Experimental program
Comparison scheme
Effect test

Embodiment 1

[0041] Tyrosinase-catalyzed cross-linking of myofibrillar proteins isolated from chicken breast muscle

[0042] Molecular weight and mobility of isolated salt-soluble protein (SSP) from chicken breast muscle fibrils induced by Trichoderma reesei tyrosinase were analyzed by sodium dodecyl sulfate-polyacrylamide gel electrophoresis (SDS-PAGE) The change. SSPs were isolated according to Xiong and Brekke (1989). SSP was suspended in 50 mM sodium phosphate buffer (pH 6, containing 0.6M NaCl) to a protein concentration of 3 mg / ml. Tyrosinase was added at 60, 120 and 240 nkat per gram of protein. The reaction mixture was incubated at 40°C. Samples were taken at 5 minutes, 1 hour, 3 hours and 18 hours. Major changes in protein bands on SDS-PAGE catalyzed by tyrosinase were tentatively identified. Tyrosinase caused the following detectable electrophoretic changes: 1) appearance of large proteins below the wells, 2) disappearance of myosin heavy chain, and 3) disappearance of tropo...

Embodiment 2

[0044] Tyrosinase-catalyzed cross-linking of myofibrillar proteins isolated from rainbow trout fillets

[0045]Changes in molecular weight and mobility of isolated myofibrillar proteins from rainbow trout fillets catalyzed by Trichoderma reesei tyrosinase were analyzed by SDS-PAGE. Basically, myofibrillar protein was isolated in the same manner as chicken breast muscle fibrils in Example 1. Isolated myofibrils were suspended in water containing 8% sucrose to keep the protein in solution. The pH of the suspension was not adjusted.

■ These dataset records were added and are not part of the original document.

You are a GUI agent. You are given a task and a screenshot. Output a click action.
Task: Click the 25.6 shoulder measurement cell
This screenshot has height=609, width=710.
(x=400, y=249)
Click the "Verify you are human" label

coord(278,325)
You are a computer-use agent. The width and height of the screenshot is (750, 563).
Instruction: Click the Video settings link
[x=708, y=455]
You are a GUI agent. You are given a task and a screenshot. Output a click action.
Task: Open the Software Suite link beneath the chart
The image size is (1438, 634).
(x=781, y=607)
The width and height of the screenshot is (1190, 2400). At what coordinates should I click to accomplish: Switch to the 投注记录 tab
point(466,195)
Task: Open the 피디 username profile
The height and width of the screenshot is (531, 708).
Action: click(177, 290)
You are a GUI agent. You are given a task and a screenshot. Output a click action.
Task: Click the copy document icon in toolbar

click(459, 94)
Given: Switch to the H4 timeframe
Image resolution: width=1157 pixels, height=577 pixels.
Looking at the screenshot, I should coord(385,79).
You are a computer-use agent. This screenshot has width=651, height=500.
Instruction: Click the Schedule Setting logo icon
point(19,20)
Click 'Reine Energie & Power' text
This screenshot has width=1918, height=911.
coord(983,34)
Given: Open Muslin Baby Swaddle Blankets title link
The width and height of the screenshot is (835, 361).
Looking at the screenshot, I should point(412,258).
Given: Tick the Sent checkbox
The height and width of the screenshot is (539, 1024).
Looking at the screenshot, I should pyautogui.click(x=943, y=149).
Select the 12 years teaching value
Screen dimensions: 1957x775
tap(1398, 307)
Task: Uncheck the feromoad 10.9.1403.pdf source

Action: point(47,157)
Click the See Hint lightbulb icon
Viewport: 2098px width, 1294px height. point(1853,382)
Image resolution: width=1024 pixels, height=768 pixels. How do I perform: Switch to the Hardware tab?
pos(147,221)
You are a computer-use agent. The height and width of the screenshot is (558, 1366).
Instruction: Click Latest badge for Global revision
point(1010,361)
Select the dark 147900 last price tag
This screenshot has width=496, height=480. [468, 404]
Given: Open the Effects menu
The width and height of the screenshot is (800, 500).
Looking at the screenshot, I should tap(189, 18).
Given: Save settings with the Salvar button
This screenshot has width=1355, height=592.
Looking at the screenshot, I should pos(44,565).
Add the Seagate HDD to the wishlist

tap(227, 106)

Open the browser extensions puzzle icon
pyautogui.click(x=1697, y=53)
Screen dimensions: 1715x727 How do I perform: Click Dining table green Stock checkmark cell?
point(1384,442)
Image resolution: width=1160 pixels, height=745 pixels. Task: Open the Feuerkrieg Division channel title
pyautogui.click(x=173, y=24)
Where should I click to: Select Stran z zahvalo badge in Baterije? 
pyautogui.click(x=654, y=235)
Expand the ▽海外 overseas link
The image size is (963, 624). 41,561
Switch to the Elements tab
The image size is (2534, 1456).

Myofibrillar protein (3 mg / ml) was first treated with different levels of tyrosinase in order to evaluate the cross-linking efficiency of the enzyme. 20, 40, 80, 160, 320 and 640 nkat tyrosinase were added per gram of protein. The reaction mixture was incubated at 40°C for 2 hours, after which samples of the reaction mixture were run on SDS-PAGE. According to the results of SDS-PAGE, tyrosinase doses of 160 and 640nkat / g were selected for further ...

Embodiment 3

[0047] Improvement of gel formation of chicken myofibrils by tyrosinase

[0048] The ability of tyrosinase to form crosslinks in a 4% suspension of chicken myofibrils was investigated as the generation of storage modulus (G') measured the improvement in gel formation induced by tyrosinase at low deformation. Measurements were carried out during heating at 25°C and 40°C using a Bohlin VOR rheometer (Bohlin Reologi, Lund, Sweden) ( figure 1 ). Isolation of chicken breast muscle fibrils according to Xiong and Brekke (1989), omitting EDTA and NaN from the isolation buffer 3 . Isolated myofibrils were suspended in 50 mM sodium phosphate buffer (0.35M NaCl, pH 6) to a protein concentration of 4%. Samples of myofibril suspension were treated with 0, 30, 60, 120 and 240 nkat Trichoderma reesei tyrosinase / g protein at 25°C and 40°C for 3 hours. The results indicated that G' was increased in tyrosinase-treated myofibril suspensions compared to those treated in buffer only. Furtherm...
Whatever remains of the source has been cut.